The idea of a kraken was originally proposed a couple of years ago at the meeting of the Geological Society of America by Mount Holyoke College paleontologist Mark McMenamin. Now he has returned to the annual meeting with what he believes is more evidence of the kraken, including what could be the tip of its tooth-like beak, another example of a potential kraken murder case, and the earliest-known fossil of a scavenger crustacean that is today among those found devouring whale carcasses in the ocean depths.
The initial evidence for the kraken was very indirect: McMenamin found in 2011 signs that the remains of 14-meter (45-foot) ichthyosaurs at Nevada's Berlin-Ichthyosaur State Park were arranged in patterns that resembled the work of a modern-day octopus -- which are known to fiddle and arrange bones as well as attack and kill sharks. He also asserted then, as now, that the Nevada rocks in which the ichthyosaurs were found are incorrectly interpreted as being made from shallow ocean sediments, when they are actually from much much deeper.
The kraken hypothesis was not warmly embraced by his colleagues, and McMenamin was going to let the matter drop until he came across an old issue of a journal in which there were photos of a museum display of the ichthyosaurs skeletons that had been removed from the park.
"It was laid out exactly as found in the field and there were rib cage constrictions," said McMenamin. "It was very strange.

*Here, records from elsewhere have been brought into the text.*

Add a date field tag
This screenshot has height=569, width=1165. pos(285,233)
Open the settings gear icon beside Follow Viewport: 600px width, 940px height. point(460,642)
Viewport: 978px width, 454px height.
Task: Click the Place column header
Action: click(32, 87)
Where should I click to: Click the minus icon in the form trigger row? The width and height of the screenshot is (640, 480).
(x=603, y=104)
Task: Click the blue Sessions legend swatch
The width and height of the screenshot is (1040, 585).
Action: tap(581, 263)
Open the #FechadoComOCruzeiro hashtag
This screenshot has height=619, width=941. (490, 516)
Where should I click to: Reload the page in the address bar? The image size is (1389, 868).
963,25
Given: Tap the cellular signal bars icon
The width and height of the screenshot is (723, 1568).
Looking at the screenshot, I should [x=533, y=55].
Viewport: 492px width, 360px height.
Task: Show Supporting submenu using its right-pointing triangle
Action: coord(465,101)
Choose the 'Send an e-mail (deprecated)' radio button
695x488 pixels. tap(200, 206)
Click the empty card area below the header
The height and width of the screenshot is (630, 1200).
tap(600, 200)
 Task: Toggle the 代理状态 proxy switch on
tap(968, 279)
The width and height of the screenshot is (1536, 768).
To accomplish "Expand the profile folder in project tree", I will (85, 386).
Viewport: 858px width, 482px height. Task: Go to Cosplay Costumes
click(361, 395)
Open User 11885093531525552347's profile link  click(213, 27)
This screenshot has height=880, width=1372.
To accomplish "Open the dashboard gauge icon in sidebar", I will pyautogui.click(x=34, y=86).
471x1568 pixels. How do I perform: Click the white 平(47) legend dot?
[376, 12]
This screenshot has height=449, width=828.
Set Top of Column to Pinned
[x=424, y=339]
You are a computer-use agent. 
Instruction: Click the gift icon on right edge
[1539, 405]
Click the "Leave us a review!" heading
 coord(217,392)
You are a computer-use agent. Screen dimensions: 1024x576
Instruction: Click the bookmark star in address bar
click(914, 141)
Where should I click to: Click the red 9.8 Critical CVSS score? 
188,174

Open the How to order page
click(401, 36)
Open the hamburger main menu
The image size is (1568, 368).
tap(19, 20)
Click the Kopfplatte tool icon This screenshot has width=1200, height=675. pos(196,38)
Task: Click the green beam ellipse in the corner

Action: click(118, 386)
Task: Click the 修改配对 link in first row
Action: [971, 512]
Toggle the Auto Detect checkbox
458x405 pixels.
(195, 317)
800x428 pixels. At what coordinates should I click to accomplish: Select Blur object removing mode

I'd never seen anything like it before. It looked like something had pulled bones out of place and placed them to one side."
So McMenamin returned earlier this year to Nevada with students in search of additional evidence. What they found was a small rock that they later realized might be part of a giant cephalopod beak -- a kraken's maw.
"It's the densest thing on the body of a cephalopod," McMenamin said. And so it's the most likely thing to be preserved in the fossil record. "We obtained a beak of a giant Humboldt squid and compared. That actually worked pretty well. We have direct comparison to modern Humboldt squid. They had very similar fractures and converging straia (lines)."
These are just more pieces in the kraken case, which is a tough one, as there are other explanations for the evidence.
"The problem with the kraken argument is it does not take into account all the other ways those vertebrae could have been re-arranged," said Spencer Lucas, paleontologist and curator at the New Mexico Museum of Natural History and Science. "For example, the body of the ichthyosaur had to decompose and collapse, and scavenging by various animals could have taken place. These processes could have rearranged vertebrae."
Several experts in the area were also asked to comment, but said they preferred not to. Still even Lucas isn't ruling a kraken out.
"I suppose the kraken argument is a possibility, but one of many, and a highly unusual one. What we need here is a more rigorous analysis that excludes the many alternatives to the kraken idea."
On the other hand, there is that scavenger fossil -- what's called an amphipod -- that was found by one of McMenamin's students. He's giving a second presentation about that find at the same meeting, arguing that it's the earliest known and a supergiant version of today's small crustaceans. That's a much easier case to make, and important to paleontologists, if not as racy as a kraken.
"The amphipod is an important addition to our knowledge of a group with a limited fossil record," said Lucas.